## EXERCISE AIM
Look through the data below and extract, unchanged, the lines from the one that contains "Image resolution: width=800" to the one that contains "Open Internet Accounts", both included.

## PROVIDED MATERIAL
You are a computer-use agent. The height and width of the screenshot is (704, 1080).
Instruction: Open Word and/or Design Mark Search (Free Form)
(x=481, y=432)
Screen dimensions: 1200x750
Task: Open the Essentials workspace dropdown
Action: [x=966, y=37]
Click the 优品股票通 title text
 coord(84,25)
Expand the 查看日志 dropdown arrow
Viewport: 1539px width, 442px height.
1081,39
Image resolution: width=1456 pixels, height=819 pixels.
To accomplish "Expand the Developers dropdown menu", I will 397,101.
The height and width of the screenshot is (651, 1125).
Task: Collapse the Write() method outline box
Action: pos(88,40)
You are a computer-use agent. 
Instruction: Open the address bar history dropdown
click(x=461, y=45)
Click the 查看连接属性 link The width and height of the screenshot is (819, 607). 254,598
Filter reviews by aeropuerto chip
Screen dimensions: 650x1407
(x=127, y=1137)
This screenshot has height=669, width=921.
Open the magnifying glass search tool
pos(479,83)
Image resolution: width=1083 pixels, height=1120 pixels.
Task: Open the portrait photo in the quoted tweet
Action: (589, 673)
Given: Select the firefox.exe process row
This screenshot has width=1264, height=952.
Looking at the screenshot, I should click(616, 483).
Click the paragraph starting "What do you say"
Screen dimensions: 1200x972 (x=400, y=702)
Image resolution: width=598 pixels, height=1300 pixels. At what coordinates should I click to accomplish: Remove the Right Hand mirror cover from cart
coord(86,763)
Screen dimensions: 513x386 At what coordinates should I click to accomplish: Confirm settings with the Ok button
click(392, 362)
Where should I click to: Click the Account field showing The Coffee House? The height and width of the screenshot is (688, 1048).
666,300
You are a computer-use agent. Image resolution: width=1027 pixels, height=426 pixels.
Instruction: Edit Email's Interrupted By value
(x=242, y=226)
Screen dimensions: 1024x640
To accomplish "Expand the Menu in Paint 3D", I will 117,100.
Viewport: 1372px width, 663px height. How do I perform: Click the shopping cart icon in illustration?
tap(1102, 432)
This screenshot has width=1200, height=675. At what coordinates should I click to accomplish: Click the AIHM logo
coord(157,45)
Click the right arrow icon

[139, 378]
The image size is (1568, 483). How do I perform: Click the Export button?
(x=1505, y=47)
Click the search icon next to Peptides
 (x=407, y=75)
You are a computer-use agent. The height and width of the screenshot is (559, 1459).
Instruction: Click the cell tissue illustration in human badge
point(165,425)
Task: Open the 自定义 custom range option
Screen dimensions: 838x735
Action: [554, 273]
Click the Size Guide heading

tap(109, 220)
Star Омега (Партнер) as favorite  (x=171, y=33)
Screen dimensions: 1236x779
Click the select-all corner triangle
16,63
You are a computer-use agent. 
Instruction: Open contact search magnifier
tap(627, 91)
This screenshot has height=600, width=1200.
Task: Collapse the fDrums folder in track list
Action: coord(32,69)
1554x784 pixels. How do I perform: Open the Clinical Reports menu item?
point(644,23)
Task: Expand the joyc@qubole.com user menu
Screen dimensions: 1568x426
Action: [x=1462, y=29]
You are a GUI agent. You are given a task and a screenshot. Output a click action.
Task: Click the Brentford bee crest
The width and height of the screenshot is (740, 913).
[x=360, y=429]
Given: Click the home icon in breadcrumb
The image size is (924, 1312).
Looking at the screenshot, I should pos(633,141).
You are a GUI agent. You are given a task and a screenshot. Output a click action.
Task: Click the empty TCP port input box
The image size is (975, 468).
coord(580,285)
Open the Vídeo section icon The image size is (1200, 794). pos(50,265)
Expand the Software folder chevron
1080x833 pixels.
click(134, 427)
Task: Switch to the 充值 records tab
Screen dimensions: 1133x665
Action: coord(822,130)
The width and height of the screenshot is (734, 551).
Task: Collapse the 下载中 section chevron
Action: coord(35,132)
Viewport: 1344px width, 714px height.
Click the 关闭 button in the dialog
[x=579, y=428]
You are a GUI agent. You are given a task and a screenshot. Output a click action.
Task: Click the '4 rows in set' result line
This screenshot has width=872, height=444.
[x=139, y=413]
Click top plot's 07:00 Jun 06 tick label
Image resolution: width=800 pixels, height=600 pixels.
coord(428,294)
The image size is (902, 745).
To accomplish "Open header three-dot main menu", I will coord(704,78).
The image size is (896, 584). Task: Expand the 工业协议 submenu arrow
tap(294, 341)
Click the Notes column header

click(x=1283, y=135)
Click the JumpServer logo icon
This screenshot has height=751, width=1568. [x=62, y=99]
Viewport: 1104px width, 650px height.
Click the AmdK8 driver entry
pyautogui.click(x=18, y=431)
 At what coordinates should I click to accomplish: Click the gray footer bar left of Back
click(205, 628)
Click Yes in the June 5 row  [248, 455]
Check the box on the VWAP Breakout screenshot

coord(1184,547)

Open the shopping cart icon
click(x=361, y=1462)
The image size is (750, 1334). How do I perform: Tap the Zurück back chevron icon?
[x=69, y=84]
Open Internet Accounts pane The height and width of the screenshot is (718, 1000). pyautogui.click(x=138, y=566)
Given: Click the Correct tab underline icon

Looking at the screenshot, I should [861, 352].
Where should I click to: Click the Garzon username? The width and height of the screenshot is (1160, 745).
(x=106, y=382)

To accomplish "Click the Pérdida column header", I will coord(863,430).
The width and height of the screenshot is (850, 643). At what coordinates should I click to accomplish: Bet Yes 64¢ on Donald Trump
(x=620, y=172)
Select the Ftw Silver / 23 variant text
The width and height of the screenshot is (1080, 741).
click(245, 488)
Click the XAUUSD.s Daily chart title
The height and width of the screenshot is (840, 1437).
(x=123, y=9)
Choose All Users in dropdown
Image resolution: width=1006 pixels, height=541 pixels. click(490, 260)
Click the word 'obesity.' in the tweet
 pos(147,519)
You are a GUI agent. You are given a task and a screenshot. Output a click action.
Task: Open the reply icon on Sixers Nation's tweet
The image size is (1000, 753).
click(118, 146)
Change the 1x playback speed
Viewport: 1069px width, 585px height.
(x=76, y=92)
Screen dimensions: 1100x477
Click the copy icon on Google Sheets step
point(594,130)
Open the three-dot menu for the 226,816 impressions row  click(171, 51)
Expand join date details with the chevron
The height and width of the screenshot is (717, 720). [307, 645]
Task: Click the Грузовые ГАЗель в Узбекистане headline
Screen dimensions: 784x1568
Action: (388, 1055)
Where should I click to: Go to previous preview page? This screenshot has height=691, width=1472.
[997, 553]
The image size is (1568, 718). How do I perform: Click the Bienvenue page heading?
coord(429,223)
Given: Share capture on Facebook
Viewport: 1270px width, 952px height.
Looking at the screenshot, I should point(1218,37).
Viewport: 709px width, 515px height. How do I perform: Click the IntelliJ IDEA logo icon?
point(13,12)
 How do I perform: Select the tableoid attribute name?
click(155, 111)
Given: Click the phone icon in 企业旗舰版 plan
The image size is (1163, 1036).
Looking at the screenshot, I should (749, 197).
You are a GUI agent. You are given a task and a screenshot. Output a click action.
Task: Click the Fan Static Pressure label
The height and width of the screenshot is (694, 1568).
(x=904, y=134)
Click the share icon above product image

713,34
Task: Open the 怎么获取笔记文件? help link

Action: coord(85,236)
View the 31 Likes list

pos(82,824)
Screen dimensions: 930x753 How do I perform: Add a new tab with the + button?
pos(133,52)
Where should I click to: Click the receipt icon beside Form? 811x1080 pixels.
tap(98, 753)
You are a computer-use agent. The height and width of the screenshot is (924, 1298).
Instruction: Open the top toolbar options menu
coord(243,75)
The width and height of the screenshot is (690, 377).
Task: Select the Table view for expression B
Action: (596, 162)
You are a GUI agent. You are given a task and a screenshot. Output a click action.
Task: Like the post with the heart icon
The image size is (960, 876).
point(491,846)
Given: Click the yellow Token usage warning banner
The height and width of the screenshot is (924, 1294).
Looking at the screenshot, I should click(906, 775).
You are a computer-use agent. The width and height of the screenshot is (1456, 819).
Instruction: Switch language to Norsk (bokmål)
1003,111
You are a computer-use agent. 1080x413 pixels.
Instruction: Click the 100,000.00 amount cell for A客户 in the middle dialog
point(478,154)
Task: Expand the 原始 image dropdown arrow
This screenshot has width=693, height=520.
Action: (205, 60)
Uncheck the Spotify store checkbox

## PROBLEM SOLUTION
Image resolution: width=800 pixels, height=600 pixels.
coord(428,294)
The image size is (902, 745).
To accomplish "Open header three-dot main menu", I will coord(704,78).
The image size is (896, 584). Task: Expand the 工业协议 submenu arrow
tap(294, 341)
Click the Notes column header

click(x=1283, y=135)
Click the JumpServer logo icon
This screenshot has height=751, width=1568. [x=62, y=99]
Viewport: 1104px width, 650px height.
Click the AmdK8 driver entry
pyautogui.click(x=18, y=431)
 At what coordinates should I click to accomplish: Click the gray footer bar left of Back
click(205, 628)
Click Yes in the June 5 row  [248, 455]
Check the box on the VWAP Breakout screenshot

coord(1184,547)

Open the shopping cart icon
click(x=361, y=1462)
The image size is (750, 1334). How do I perform: Tap the Zurück back chevron icon?
[x=69, y=84]
Open Internet Accounts pane The height and width of the screenshot is (718, 1000). pyautogui.click(x=138, y=566)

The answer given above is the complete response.